Comme le maillage du territoire par les banques est très lâche, la circulation monétaire dans l’ensemble du pays fonctionne sur un modèle assez archaïque. En 1828, par exemple, pour un revenu national estimé approximativement à 10,5 milliards de francs courants, la monnaie en circulation s’élève à 2,9 milliards, mais sur cette somme la monnaie métallique représente 2,7 milliards et la monnaie fiduciaire seulement 0,2 milliard à peu près 163 . Une telle situation monétaire conforte les saint-simoniens dans leur critique de la Banque de France car institutionnellement, du fait du monopole dont elle dispose, elle est la seule à pouvoir organiser la circulation monétaire sur l'ensemble du territoire et elle ne le fait pas : la circulation fiduciaire est ainsi presque uniquement le fait de la Banque de France et justement elle reste embryonnaire et très insuffisante.

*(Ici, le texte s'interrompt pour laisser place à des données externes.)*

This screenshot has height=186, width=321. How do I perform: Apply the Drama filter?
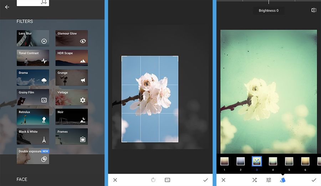tap(33, 77)
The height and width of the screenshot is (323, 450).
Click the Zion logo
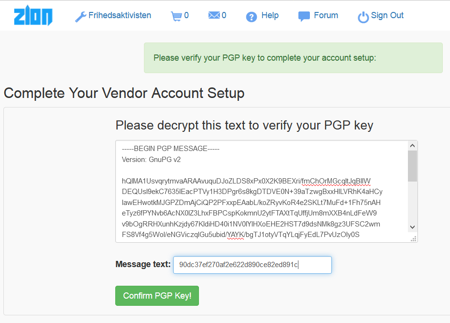[x=33, y=16]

Non seulement cette circulation fiduciaire est peu développée mais elle est aussi irrégulière : le Tableau des opérations de la Banque de France pour l’année 1828 indique ainsi pour la circulation fiduciaire un maximum de 214 millions et un minimum de 180 millions de francs, soit une différence de prés de 20 % entre les valeurs extrêmes au cours de la même année 164 . Les saint-simoniens rendent une telle situation responsable du caractère cyclique de l'économie capitaliste si préjudiciable à leurs yeux pour la situation des travailleurs.
Et surtout cette circulation de monnaie fiduciaire marque le pas. Après avoir connu une augmentation régulière jusqu’en 1822, la circulation de monnaie fiduciaire traverse une longue période de stagnation jusqu’en 1838 : de 1815 à 1822 la monnaie fiduciaire en circulation passe d’un maximum annuel de 71 millions de francs à un maximum de 216 millions, elle est multipliée par plus de 3 en augmentant de 20 millions à peu près chaque année ; mais par la suite, elle stagne et elle n'est plus que de 215 millions en 1829 et de 213 seulement en 1838. C'est pourquoi il est urgent, d'après les saint-simoniens de revoir en profondeur toute l'organisation du système bancaire.
Chiffres cités par M. Levy-Leboyer et F. Bourguignon, op. cit., p. 308.
On peut se référer à A. Courtois, op. cit., p. 345, annexe P.,qui reproduit le Tableau des opérations et des chiffres des principaux comptes de la Banque de France année par année, du 20 février 1800 au 31 décembre 1847.